FSA imposes biggest mortgage fine ever
LONDON (Reuters) - The financial regulator slapped the country's biggest mortgage-related fine on home loans provider GMAC-RFC for overcharging and dealing unfairly with customers in arrears.
In addition to the 2.8 million pounds fine, GMAC-RFC will repay 7.7 million pounds in unfair or excessive charges to 46,000 customers, the regulator said on Thursday.
The fine is the Financial Services Authority's biggest mortgage-related penalty since it fined GE Money Home Lending 1.12 million pounds last year, a spokeswoman said.
The FSA said GMAC-RFC took administration fees from customers out of proportion to its costs and initiated repossessions before fully considering the alternatives.
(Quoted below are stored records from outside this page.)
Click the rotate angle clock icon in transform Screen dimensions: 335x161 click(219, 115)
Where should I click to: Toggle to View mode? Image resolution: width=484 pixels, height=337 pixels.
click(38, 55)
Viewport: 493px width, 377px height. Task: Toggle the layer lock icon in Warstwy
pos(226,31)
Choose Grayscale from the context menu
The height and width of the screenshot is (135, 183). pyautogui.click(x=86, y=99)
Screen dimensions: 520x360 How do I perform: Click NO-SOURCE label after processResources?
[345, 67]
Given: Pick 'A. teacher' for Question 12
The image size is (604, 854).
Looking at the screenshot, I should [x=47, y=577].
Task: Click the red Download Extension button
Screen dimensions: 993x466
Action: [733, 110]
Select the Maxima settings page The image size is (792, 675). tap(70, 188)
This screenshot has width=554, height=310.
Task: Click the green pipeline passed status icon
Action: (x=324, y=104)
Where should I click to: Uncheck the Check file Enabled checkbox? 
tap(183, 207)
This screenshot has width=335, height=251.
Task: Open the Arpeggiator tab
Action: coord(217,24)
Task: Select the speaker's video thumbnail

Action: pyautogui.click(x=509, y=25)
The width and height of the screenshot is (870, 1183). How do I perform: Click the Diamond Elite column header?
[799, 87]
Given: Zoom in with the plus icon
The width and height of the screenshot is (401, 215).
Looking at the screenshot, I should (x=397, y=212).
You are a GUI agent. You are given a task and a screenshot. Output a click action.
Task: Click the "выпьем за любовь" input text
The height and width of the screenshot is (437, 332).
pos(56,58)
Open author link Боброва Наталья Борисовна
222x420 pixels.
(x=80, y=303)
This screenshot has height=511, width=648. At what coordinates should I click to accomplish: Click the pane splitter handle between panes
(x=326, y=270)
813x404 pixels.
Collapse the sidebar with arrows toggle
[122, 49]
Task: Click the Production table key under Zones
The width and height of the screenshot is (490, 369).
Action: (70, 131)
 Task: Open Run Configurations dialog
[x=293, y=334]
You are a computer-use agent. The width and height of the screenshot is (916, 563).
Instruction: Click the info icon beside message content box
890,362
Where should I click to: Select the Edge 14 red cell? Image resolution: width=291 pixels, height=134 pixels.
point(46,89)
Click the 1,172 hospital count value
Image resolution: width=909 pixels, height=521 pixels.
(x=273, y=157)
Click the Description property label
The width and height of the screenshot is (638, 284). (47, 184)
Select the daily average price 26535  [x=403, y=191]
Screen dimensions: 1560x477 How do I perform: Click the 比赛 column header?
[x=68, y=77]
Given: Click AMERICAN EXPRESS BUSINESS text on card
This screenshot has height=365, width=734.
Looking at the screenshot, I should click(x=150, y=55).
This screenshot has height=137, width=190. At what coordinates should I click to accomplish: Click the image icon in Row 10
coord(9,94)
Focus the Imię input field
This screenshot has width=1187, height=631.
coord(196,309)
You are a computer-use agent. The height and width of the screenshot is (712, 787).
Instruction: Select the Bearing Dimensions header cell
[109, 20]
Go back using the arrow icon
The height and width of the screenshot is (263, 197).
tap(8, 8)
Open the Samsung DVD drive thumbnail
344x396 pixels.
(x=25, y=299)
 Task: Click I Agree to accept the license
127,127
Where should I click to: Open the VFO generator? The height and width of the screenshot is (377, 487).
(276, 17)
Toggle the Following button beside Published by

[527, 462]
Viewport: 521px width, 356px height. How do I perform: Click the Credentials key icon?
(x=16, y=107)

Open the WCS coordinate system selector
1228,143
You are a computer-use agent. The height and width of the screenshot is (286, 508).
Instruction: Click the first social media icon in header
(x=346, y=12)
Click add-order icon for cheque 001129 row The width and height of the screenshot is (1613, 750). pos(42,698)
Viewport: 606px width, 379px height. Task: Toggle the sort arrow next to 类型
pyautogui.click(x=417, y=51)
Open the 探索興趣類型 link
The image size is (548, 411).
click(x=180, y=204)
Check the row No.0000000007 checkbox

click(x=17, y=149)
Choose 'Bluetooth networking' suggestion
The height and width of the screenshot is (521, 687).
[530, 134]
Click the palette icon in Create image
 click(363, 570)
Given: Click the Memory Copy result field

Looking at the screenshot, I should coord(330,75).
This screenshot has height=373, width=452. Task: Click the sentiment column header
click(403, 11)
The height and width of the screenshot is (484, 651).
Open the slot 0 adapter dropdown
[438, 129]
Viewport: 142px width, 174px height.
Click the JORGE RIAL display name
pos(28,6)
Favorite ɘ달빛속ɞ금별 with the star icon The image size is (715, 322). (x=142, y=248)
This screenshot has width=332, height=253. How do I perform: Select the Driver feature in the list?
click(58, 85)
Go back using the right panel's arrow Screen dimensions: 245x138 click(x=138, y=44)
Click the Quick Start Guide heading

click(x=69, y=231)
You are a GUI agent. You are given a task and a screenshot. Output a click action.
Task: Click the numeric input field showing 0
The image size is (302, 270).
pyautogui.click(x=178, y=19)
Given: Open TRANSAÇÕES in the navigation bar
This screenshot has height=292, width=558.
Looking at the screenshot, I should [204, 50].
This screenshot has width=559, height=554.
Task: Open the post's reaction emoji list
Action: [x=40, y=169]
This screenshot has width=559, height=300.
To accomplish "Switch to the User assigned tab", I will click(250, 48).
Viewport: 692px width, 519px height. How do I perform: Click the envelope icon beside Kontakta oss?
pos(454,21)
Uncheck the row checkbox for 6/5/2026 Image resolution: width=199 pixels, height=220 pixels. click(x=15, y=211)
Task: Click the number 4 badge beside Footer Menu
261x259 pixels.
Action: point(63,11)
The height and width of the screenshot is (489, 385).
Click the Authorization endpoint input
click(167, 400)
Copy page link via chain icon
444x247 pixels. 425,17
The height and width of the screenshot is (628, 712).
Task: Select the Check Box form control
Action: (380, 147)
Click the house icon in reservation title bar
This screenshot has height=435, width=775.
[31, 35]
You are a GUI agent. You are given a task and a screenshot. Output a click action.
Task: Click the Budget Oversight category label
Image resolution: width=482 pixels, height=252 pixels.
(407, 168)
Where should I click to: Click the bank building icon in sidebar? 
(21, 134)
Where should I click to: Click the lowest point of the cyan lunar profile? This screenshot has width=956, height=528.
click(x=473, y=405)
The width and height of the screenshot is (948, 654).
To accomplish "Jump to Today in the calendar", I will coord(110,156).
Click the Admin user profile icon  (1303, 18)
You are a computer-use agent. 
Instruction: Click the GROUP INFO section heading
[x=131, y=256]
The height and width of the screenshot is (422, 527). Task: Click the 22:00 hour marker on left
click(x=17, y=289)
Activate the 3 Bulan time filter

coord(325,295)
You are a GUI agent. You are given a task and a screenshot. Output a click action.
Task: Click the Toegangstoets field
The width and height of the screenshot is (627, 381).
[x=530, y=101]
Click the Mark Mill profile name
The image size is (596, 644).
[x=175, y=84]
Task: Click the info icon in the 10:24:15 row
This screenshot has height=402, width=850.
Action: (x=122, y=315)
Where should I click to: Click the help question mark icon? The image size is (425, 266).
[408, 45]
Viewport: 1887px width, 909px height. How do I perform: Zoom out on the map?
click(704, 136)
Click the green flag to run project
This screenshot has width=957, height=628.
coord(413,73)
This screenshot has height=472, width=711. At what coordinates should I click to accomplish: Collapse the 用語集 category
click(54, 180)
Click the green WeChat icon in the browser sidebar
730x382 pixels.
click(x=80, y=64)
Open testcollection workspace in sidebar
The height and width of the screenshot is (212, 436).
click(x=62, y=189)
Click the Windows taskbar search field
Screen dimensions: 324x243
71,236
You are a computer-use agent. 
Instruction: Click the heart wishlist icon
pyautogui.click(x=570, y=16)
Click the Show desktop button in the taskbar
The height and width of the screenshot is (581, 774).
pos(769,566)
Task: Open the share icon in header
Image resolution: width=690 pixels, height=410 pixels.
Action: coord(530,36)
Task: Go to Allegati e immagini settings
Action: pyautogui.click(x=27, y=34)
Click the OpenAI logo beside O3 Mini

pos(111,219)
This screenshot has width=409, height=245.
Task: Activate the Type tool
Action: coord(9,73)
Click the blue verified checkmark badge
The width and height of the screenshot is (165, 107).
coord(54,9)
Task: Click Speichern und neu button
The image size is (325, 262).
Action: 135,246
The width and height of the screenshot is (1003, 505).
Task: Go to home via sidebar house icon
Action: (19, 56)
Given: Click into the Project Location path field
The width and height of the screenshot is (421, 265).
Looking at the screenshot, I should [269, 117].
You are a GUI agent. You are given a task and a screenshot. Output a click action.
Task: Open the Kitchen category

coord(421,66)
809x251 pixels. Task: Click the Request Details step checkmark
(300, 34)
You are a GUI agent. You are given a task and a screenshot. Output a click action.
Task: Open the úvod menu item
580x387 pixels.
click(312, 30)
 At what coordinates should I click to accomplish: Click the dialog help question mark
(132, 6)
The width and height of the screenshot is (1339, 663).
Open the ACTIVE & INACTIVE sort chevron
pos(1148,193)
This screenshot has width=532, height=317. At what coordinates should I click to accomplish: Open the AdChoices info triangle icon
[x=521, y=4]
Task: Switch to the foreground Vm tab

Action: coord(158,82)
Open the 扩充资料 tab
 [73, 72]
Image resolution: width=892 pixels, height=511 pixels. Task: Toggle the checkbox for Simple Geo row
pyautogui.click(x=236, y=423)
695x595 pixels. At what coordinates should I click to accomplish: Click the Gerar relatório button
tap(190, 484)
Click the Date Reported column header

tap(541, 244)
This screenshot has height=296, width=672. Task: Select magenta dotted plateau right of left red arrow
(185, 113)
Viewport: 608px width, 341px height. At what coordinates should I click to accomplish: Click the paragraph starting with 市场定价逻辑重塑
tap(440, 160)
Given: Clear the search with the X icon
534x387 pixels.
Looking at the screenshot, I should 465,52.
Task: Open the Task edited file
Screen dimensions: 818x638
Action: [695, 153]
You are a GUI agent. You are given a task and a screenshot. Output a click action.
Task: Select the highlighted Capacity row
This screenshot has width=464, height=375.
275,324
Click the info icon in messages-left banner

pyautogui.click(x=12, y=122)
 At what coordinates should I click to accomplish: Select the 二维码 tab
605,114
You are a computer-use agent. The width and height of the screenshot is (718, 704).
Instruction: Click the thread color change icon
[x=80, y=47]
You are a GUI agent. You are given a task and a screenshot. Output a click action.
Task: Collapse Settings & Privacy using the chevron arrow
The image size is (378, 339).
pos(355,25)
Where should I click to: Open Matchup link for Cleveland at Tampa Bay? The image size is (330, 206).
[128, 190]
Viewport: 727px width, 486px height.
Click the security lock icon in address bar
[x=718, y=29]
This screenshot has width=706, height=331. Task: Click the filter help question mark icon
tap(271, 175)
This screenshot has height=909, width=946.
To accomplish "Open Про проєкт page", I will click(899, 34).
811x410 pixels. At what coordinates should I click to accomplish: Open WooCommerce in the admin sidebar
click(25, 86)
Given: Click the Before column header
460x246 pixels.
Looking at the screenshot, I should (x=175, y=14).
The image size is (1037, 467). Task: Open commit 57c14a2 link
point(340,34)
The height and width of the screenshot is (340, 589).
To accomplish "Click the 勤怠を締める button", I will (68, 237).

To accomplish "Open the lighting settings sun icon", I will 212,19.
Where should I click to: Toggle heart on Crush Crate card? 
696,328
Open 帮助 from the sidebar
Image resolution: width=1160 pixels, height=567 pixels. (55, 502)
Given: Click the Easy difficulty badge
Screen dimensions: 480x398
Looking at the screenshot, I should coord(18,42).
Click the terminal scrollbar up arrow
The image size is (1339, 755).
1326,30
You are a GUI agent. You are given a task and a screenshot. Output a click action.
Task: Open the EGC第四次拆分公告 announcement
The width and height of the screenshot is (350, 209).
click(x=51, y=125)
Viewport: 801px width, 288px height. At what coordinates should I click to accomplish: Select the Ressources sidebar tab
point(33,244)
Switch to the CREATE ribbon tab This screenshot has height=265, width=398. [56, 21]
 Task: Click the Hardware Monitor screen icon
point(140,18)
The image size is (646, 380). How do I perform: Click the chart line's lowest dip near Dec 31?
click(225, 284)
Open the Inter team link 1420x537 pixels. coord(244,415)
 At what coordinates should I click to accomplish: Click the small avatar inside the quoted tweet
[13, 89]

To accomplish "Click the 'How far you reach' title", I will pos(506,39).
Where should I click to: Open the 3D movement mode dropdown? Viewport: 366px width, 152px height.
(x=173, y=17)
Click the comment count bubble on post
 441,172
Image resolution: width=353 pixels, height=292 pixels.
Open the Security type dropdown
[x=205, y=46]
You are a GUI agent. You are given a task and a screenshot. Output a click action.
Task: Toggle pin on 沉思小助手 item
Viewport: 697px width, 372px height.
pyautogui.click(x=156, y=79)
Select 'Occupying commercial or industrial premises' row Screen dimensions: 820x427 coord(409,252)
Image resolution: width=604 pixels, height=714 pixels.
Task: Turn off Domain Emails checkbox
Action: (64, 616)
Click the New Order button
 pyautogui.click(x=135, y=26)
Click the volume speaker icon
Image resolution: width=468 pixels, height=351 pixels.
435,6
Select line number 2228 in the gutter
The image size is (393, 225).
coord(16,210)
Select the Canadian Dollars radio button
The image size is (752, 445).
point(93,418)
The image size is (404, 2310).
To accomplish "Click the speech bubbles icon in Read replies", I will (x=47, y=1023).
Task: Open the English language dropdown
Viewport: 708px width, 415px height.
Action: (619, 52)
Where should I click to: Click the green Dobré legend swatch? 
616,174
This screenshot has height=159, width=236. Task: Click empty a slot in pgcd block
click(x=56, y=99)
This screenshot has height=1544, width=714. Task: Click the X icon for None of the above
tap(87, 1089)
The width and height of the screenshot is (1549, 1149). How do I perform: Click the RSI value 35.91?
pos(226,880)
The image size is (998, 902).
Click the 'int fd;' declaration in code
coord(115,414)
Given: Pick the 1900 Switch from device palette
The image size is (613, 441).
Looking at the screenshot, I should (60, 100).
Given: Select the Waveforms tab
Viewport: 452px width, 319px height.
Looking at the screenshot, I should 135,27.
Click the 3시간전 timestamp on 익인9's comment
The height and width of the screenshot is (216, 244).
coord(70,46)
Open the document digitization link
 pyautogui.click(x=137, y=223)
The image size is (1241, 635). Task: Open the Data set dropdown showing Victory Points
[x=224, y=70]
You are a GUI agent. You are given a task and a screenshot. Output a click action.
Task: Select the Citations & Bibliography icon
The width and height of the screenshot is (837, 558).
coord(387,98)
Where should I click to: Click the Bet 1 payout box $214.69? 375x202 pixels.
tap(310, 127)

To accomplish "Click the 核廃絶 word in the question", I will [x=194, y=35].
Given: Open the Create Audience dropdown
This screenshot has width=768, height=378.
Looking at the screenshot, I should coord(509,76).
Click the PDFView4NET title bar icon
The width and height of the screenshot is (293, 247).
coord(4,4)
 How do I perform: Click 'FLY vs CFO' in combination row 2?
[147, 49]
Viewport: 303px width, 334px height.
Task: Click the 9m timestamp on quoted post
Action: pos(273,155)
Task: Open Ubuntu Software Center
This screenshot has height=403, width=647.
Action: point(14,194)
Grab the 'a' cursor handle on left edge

Part of GMAC Financial Services, the lender that grew out of U.S. car maker General Motors, GMAC-RFC began offering mortgages in 1998, and ranked as the country's eleventh-biggest home loan provider by 2007. The company stopped lending to new customers last year.
"We want to apologise to customers affected," it said in a statement.
"We fully accept that for certain fees our estimates of the costs were not proportionate to the additional administration actually required."
The biggest fine from the FSA to date is the 17 million pound penalty it imposed on oil giant Royal Dutch Shell (RDSa.L) in 2004 for overstating its oil and gas reserves.